A Twain manuscript that also seemed destined never to see the light of day was suddenly granted a reprieve by Clara. For decades, Clara had refused permission for DeVoto’s edited version of Letters from the Earth to be published. Suddenly, in November 1960, she changed her mind. The New York Times ran an extensive article about the excitement the publication was generating:
A series of highly inflammatory anti-religious essays written by Mark Twain in his later years will be made public for the first time on Sept. 21 [1962]. Withheld by the humorist’s daughter since 1939, when they were edited by the late Bernard DeVoto, the essays will be published by Harper & Row. The pieces, humorous in style but venomous in viewpoint, have been collected in a volume entitled “Letters from the Earth.” It was learned yesterday that Mark Twain’s 88 year-old daughter, Mrs.

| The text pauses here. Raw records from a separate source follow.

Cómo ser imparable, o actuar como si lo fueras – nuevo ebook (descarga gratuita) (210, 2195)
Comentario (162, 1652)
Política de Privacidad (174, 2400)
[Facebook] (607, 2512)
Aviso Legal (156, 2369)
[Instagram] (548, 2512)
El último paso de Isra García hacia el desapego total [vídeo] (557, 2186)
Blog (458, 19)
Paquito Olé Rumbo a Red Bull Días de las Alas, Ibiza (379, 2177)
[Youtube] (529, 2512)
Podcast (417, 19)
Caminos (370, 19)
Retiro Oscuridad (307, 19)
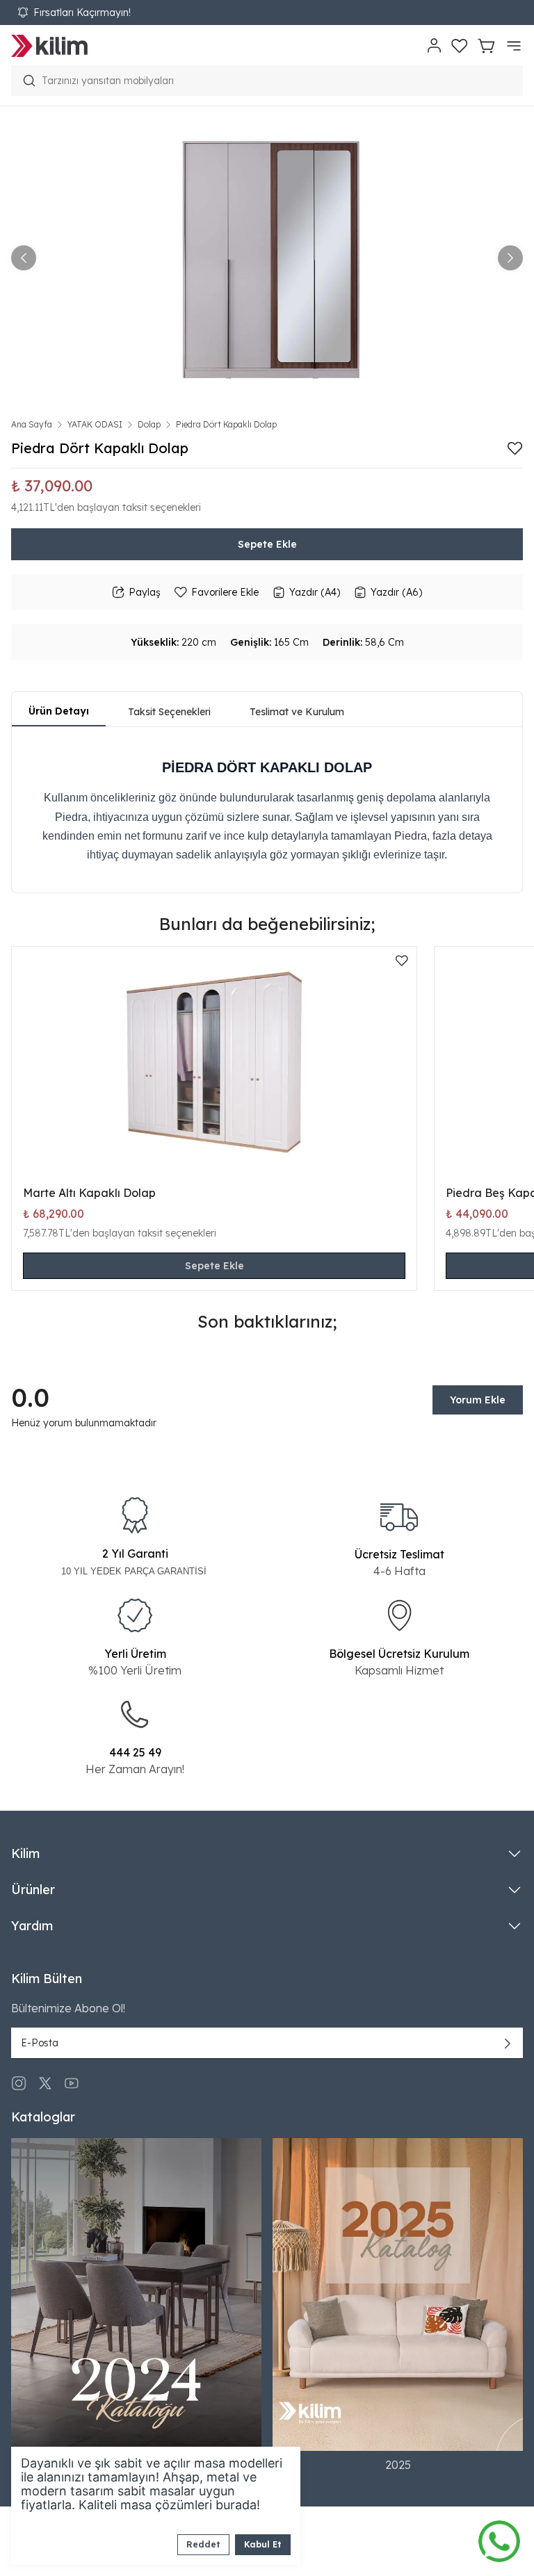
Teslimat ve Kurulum (297, 712)
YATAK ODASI (94, 424)
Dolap (149, 424)
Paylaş (145, 592)
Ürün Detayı (59, 711)
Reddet (203, 2544)
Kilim (25, 1853)
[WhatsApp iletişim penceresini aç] (499, 2537)
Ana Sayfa (31, 424)
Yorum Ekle (477, 1400)
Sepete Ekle (267, 544)
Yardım (32, 1926)
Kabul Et (263, 2544)
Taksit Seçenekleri (169, 712)
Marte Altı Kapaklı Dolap (89, 1193)
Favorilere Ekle (225, 592)
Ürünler (33, 1890)
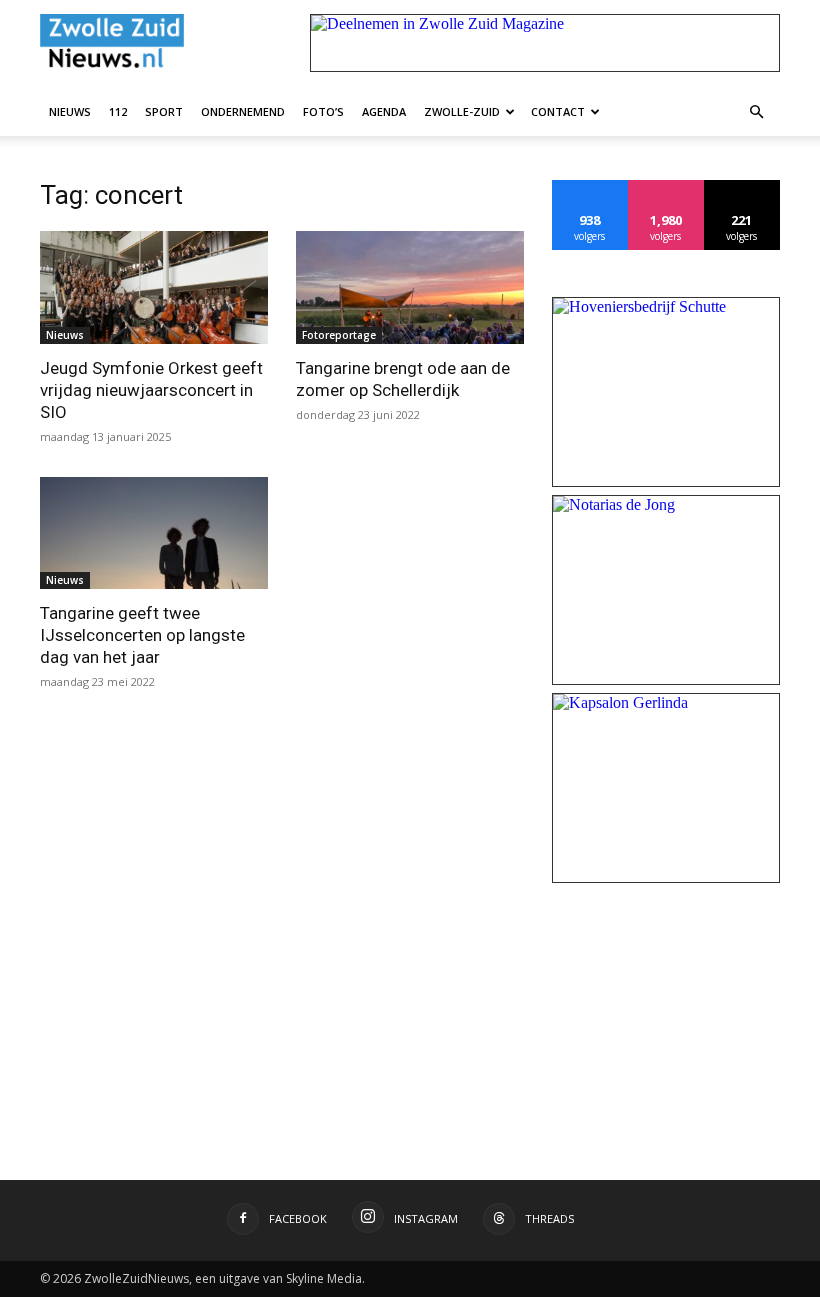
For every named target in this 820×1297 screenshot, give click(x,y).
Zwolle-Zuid (462, 111)
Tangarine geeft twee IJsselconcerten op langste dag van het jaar (142, 635)
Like (590, 187)
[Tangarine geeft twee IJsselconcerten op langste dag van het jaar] (154, 533)
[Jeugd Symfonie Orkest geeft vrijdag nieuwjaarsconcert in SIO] (154, 287)
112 (118, 111)
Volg (666, 187)
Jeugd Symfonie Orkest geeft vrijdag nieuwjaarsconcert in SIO (151, 390)
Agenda (384, 111)
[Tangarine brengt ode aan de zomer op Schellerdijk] (410, 287)
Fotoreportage (339, 335)
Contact (558, 111)
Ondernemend (243, 111)
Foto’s (323, 111)
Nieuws (70, 111)
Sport (164, 111)
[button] (756, 111)
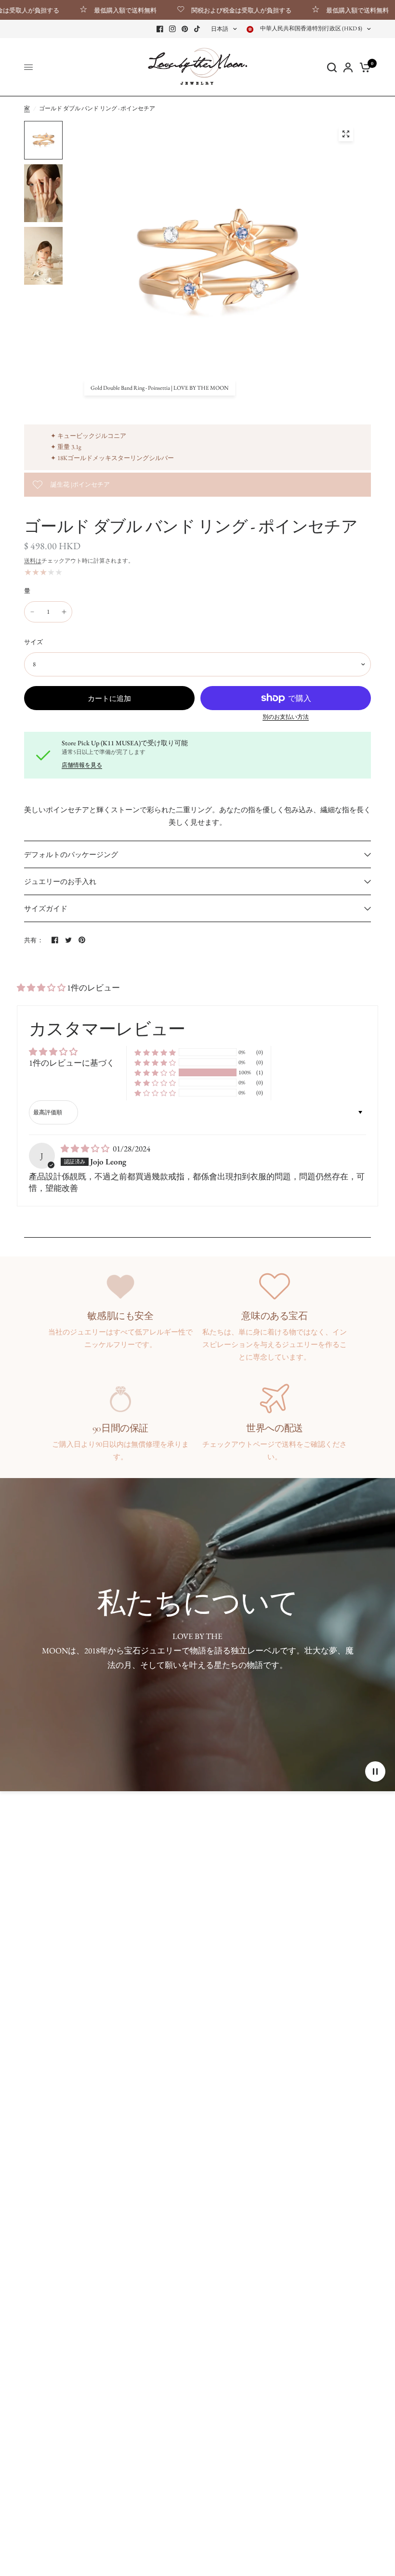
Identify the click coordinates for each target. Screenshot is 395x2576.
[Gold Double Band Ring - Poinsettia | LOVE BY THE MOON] (346, 134)
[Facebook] (160, 29)
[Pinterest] (185, 29)
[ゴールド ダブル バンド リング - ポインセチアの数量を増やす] (64, 612)
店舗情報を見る (82, 765)
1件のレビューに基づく (72, 1062)
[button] (42, 987)
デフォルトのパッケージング (71, 854)
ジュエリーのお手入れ (60, 881)
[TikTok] (197, 29)
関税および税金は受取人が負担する (206, 10)
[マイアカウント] (348, 67)
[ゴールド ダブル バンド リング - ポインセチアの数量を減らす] (32, 612)
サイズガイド (45, 908)
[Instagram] (172, 29)
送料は (32, 561)
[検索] (332, 67)
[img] (86, 1148)
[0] (363, 67)
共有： (33, 940)
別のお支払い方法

Clara Clemens Samossoud, who is an invalid and lives in Mission Beach,
Calif., recently agreed to publication on the grounds that “Mark Twain belonged to the world” and that public opinion had become more tolerant. It was understood that another factor leading to Mrs. Samossoud’s change of mind was her annoyance by Soviet charges that some of her father’s ideas were being suppressed in the United States. … Mr. DeVoto assumed the editing job after the death in 1937 of Twain’s biographer, Albert Bigelow Paine. Harper & Brothers recommended to the estate’s trustees that Mr. DeVoto, who was the author of “Mark Twain’s America,” be asked to prepare for publication material from Twain’s unpublished writings. In March 1939, when the edited manuscript was ready for the printer, Mrs. Samossoud objected to parts of it on the ground that they presented a “distorted view” of her father’s ideas and attitudes. The project was dropped. Mrs. Samossoud’s recent change of heart was partly influenced by Charles Neider, who edited “Autobiography of Mark Twain” for Harper & Brothers in 1959. … “I wrote Mrs. Samossoud on several occasions.” … “I explained that the public was mature enough to make up its own mind what was in its interest. I felt, too, that Mark Twain should be taken in the round as it were, and that we should not exclude parts of his work because they may not be fashionable.” It was about that time—Nov. 30, 1960—that the 125th anniversary of Twain’s birth was being widely celebrated. Mr. Neider said that Mrs. Samossoud informed him that she had searched her conscience and decided to step aside. “It was a great change and I was rather startled,” Mr. Neider recalled. He immediately got in touch with Harper, who decided to go ahead with the manuscript edited by Mr. DeVoto.